This project utilizes pre-trained classification models to tackle the classification of oral cancers into categories such as traumatic, apthous, and neoplastic. Features are extracted from these classification models as well as from autoencoders. Subsequently, these features are projected onto a multi-dimensional space using a projection network, aiming to construct a new space where similar images are positioned closely together. By leveraging Case-Based Reasoning (CBR) and informed deep learning, along with an additional similarity dataset, the project aims to generate explanations. These explanations are then evaluated using metrics such as the Jaccard distance, Kendall Tau distance, and Spearman Footrule distance.

Goals are:

  • To perform oral cancers classification;
  • To extract an project features in multi-dimensional spaces;
  • To model multi-dimensional spaces for explain performed classifications.

Preview

preview

Install

Create the virtualenv (you can also use conda) and install the dependencies of requirements.txt

python -m venv env
env/Scripts/activate
python -m pip install -r requirements.txt
mkdir data

Then you can download the oral coco-dataset (both images and json file). Copy them into data folder and unzip the file oral1.zip.

Usage

Regarding the usage of this repo, in order to reproduce the experiments, we organize the workflow in two part: (i) data preparation and (ii) deep learning experiments.

Data preparation

Network for classification: Due to the possibility of errors in the dataset, such as missing images, run the check-dataset.py script to detect such errors. Returns the elements to be removed from the json file (this can be done manually or via a script).

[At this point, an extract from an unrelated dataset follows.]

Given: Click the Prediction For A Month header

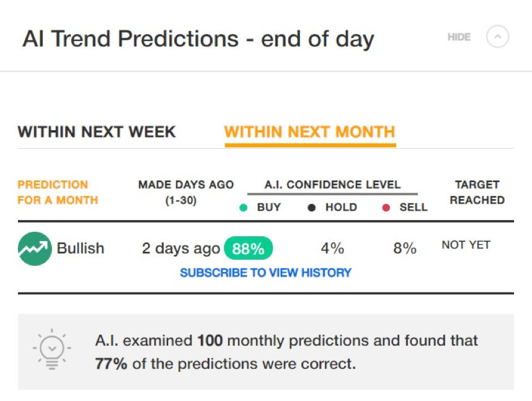Looking at the screenshot, I should point(58,192).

python -m scripts.check-dataset --dataset data\coco_dataset.json

In this work, the dataset was annotated with more labels than necessary. Some are grouped under more general labels. To aggregate all the labels of the three diseases studied in this work, the following script is executed. In addition, we split the dataset with the holdout method.

python -m scripts.simplify-dataset --folder data
python -m scripts.split-dataset --folder data

You can use the dataset-stats.py script to print the class occurrences for each dataset.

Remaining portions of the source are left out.